» **Part of a data file**
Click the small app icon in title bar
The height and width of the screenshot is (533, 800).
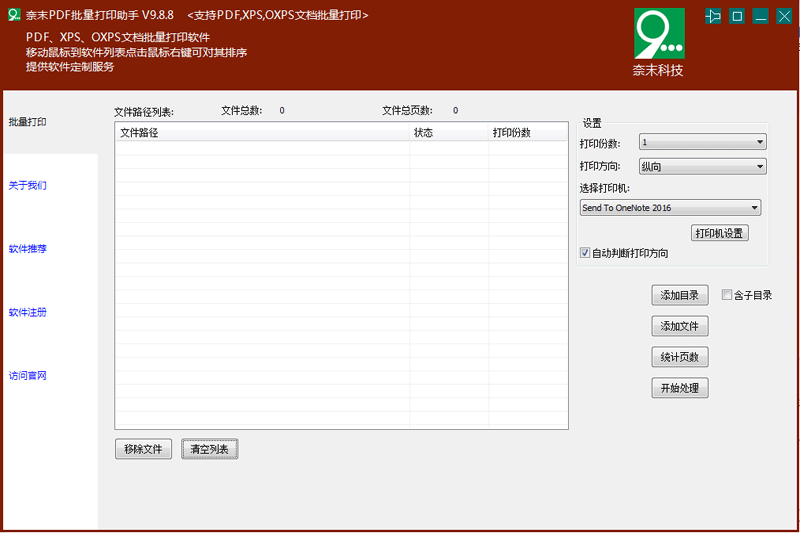click(x=13, y=15)
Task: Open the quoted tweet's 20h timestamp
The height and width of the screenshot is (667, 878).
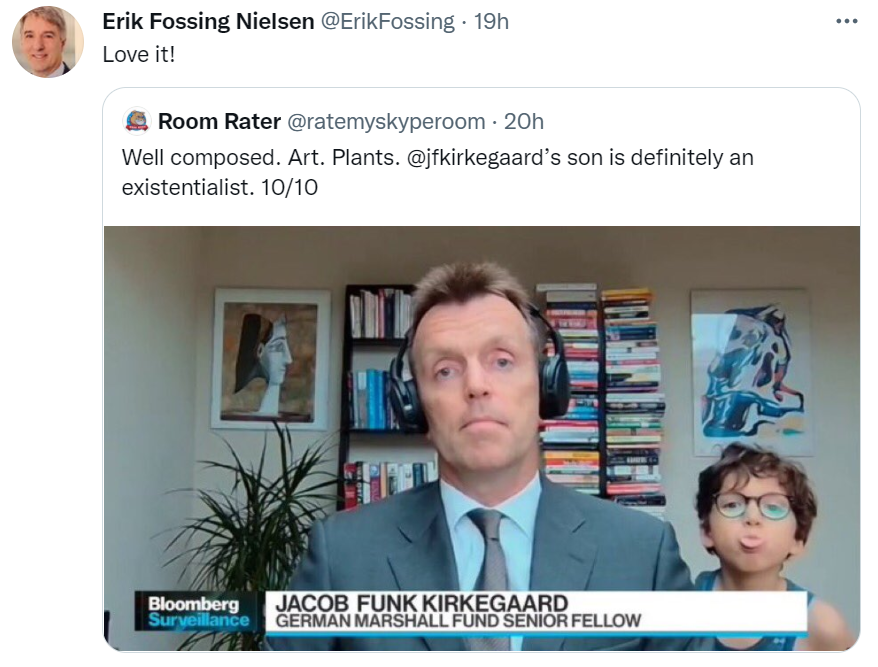Action: 524,121
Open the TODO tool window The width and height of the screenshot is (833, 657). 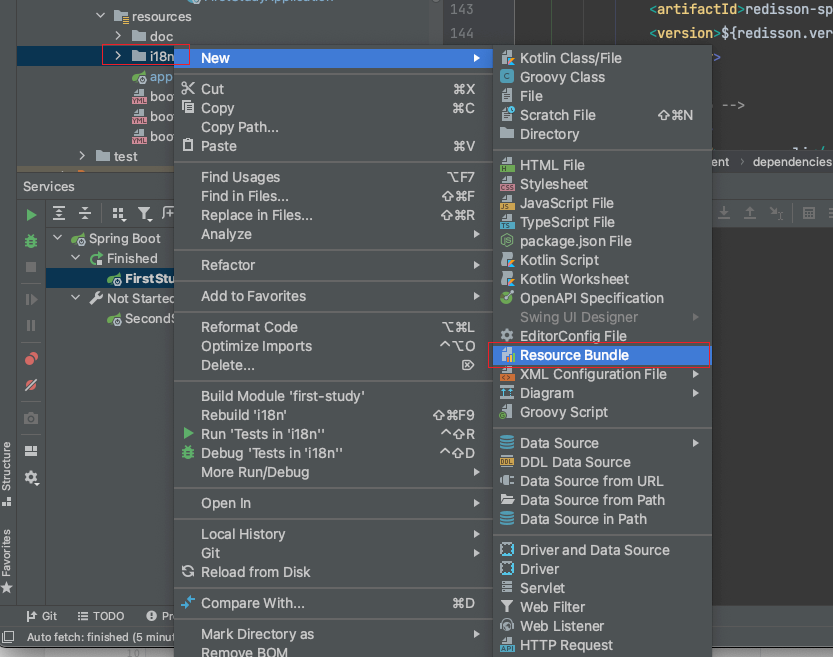(103, 616)
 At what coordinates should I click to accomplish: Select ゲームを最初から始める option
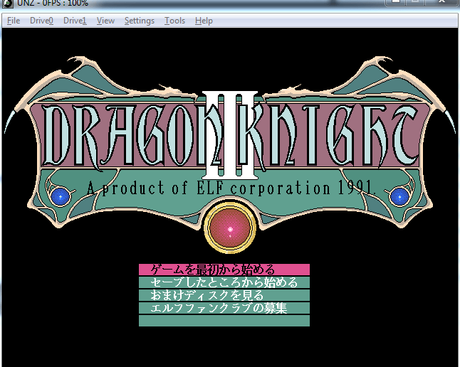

» **WHAT THE TASK ASKS**
Rewrite everything from the start of the listing down through the line containing "Action: 524,121", changing each "screenshot" to "image" and leaving all other text as it is. Leave the pictures out of your answer.

» **REPLY TO THE TASK**
Click the small app icon in title bar
The height and width of the image is (533, 800).
click(x=13, y=15)
Task: Open the quoted tweet's 20h timestamp
The height and width of the image is (667, 878).
Action: 524,121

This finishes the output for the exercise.